### Material for this task
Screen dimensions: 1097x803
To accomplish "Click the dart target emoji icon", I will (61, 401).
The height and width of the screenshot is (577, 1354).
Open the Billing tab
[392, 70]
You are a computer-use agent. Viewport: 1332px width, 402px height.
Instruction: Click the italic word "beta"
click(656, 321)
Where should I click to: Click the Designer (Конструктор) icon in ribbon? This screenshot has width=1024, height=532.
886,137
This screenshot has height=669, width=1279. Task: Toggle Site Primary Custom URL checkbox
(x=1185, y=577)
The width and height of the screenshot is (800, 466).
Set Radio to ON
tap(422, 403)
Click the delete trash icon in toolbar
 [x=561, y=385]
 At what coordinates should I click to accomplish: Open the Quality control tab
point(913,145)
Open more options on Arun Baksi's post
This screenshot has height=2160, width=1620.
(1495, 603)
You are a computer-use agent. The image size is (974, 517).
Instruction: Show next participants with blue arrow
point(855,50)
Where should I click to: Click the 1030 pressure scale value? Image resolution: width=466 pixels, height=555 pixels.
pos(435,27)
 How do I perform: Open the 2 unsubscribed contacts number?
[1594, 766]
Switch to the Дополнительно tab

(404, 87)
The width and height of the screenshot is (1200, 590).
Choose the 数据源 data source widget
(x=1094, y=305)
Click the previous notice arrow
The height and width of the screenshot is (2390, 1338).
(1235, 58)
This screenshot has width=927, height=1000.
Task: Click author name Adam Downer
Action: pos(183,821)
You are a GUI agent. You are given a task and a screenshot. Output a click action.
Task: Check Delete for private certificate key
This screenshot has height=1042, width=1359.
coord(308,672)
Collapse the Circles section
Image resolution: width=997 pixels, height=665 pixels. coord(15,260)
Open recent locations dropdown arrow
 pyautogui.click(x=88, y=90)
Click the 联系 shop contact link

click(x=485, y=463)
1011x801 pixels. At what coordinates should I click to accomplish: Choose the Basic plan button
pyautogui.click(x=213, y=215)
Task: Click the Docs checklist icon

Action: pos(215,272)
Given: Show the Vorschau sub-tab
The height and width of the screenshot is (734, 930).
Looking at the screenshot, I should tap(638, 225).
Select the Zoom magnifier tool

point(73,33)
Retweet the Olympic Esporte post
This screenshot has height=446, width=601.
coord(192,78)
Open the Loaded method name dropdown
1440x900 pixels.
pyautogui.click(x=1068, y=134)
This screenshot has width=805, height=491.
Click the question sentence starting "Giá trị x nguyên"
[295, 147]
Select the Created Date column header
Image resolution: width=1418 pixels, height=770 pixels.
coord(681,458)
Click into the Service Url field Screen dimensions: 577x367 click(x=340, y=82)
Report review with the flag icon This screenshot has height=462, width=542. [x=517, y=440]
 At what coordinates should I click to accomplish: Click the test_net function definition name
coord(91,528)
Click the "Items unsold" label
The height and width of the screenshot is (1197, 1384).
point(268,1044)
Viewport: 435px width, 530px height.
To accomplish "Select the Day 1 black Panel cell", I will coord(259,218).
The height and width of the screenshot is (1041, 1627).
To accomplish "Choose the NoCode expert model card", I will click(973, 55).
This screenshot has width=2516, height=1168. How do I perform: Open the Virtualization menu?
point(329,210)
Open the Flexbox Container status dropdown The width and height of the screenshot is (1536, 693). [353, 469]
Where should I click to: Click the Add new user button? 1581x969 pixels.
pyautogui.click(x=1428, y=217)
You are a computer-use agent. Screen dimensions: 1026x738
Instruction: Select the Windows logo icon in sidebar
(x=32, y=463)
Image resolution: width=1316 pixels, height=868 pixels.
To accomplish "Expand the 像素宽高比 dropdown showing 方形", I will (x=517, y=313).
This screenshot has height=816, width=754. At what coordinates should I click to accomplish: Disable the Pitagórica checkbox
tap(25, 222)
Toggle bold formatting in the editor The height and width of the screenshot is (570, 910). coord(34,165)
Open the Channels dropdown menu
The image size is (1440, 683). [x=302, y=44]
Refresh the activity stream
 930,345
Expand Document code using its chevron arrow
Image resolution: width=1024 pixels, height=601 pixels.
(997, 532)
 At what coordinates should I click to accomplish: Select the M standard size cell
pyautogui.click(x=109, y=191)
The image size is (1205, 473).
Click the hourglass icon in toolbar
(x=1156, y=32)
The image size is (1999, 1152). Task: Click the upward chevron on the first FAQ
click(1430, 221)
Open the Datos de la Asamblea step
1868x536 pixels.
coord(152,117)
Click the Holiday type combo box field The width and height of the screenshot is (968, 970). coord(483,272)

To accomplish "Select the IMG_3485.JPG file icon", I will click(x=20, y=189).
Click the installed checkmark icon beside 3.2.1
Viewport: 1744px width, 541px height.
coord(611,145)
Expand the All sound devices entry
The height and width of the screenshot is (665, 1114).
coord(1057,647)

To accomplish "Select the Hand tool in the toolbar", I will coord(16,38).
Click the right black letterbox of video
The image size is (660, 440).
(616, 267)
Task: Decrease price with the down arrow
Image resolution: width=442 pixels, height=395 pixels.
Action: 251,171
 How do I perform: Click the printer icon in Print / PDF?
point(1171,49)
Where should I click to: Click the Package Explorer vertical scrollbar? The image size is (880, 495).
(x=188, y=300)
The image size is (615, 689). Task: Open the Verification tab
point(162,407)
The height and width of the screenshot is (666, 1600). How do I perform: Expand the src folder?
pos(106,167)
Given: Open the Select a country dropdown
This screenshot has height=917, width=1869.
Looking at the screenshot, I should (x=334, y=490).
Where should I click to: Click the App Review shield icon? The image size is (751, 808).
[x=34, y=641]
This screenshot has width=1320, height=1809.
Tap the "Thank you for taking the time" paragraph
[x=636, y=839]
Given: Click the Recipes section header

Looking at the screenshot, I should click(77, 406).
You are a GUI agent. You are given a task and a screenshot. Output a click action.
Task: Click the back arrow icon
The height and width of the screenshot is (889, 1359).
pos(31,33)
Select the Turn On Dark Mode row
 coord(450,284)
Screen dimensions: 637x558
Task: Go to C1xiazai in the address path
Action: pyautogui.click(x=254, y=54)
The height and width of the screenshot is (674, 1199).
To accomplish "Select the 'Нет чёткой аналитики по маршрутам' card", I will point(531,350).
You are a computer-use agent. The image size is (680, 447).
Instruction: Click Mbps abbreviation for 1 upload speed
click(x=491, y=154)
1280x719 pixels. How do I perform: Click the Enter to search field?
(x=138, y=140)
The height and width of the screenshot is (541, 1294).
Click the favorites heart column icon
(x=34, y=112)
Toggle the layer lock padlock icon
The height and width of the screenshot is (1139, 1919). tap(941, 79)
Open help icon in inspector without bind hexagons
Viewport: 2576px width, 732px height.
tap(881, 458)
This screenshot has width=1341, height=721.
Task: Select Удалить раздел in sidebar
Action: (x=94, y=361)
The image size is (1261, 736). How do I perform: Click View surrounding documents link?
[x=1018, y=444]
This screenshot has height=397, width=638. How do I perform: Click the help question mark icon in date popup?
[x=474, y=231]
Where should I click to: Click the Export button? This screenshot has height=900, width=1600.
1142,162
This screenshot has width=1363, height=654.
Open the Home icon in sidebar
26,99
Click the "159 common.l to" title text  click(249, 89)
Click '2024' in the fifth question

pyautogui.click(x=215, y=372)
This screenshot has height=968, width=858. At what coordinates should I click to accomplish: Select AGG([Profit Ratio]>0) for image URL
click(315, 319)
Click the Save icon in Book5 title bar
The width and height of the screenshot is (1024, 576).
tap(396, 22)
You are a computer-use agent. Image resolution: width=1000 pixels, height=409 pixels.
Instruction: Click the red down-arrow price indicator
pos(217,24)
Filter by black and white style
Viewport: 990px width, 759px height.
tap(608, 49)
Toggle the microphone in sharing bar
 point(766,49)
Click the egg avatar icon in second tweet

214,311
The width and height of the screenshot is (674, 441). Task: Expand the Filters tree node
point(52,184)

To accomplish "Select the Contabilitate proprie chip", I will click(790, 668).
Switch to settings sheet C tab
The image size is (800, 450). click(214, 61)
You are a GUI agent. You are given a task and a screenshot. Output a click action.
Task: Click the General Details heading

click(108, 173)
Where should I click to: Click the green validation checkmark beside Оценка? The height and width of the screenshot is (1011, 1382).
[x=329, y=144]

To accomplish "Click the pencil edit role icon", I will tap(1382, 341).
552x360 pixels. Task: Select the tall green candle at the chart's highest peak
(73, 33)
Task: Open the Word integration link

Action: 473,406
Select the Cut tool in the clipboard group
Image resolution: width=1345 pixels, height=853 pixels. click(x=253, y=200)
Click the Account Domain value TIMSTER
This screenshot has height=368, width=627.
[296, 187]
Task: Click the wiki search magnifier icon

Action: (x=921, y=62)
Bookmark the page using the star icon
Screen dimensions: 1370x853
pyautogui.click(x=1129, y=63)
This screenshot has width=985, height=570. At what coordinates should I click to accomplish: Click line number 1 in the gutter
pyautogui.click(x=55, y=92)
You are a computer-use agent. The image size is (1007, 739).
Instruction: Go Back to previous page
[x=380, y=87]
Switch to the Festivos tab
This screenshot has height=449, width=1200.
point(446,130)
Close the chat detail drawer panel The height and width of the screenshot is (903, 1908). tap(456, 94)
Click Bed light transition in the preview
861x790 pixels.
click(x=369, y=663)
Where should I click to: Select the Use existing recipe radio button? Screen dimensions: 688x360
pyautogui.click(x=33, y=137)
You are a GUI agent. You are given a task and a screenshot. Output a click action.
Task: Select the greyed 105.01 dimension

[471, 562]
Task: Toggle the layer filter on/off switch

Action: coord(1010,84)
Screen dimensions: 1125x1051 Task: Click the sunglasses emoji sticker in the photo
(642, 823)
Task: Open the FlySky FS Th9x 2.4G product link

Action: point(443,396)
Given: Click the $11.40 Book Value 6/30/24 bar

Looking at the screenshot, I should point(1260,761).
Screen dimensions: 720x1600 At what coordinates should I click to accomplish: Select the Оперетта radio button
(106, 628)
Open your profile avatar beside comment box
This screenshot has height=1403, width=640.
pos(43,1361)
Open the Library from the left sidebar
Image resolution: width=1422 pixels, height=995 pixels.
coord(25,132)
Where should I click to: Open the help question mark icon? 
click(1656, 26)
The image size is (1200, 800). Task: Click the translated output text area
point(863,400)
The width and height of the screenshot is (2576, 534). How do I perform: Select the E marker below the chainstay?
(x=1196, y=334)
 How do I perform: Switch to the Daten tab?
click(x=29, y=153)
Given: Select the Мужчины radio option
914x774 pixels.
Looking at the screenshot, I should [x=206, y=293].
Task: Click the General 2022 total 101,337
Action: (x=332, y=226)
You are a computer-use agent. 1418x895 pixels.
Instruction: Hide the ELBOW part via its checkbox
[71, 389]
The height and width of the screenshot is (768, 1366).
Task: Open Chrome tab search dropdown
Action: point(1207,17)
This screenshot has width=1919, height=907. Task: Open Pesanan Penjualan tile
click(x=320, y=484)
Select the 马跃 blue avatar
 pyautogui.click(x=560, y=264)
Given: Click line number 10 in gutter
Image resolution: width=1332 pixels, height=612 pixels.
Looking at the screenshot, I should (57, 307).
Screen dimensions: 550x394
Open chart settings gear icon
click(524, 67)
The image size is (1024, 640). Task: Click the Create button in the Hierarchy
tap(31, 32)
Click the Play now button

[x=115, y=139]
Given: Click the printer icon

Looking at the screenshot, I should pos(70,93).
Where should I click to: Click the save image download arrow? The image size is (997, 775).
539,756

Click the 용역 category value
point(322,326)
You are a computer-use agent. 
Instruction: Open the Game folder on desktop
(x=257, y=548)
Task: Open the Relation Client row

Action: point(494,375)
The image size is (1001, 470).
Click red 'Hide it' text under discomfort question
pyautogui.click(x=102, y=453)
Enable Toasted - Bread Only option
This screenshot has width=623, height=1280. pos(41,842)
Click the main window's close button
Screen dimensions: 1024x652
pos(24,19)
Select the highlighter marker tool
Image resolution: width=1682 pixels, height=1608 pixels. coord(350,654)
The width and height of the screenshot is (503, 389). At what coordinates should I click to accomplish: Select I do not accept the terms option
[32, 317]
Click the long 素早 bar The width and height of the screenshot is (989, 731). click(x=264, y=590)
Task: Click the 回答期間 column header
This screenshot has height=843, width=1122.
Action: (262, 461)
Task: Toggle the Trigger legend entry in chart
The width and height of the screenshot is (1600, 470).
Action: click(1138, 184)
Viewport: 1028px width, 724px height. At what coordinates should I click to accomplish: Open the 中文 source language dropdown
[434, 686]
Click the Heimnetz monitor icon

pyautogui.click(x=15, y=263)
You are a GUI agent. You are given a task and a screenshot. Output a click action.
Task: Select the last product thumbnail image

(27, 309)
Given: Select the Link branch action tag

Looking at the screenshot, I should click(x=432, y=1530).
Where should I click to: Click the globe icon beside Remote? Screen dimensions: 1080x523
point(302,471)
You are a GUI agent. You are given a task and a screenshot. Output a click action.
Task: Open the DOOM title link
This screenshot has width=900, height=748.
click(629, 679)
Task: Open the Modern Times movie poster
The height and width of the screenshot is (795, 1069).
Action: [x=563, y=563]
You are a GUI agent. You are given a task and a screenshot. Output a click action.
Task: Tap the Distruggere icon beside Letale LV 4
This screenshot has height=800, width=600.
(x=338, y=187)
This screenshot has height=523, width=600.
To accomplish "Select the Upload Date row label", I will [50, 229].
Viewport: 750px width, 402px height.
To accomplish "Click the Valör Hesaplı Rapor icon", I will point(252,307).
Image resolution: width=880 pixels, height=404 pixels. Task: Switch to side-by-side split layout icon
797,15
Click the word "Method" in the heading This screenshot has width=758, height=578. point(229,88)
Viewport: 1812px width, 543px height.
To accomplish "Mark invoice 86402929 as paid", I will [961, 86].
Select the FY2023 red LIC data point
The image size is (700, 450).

### Task item
Return each line of the material above in which the string "computer" appears.

### Written solution
You are a computer-use agent. Viewport: 1332px width, 402px height.
You are a computer-use agent. The image size is (974, 517).
You are a computer-use agent. Screen dimensions: 1026x738
You are a computer-use agent. The image size is (680, 447).
You are a computer-use agent. Image resolution: width=1000 pixels, height=409 pixels.
You are a computer-use agent. The image size is (1007, 739).
You are a computer-use agent. 1418x895 pixels.
You are a computer-use agent. 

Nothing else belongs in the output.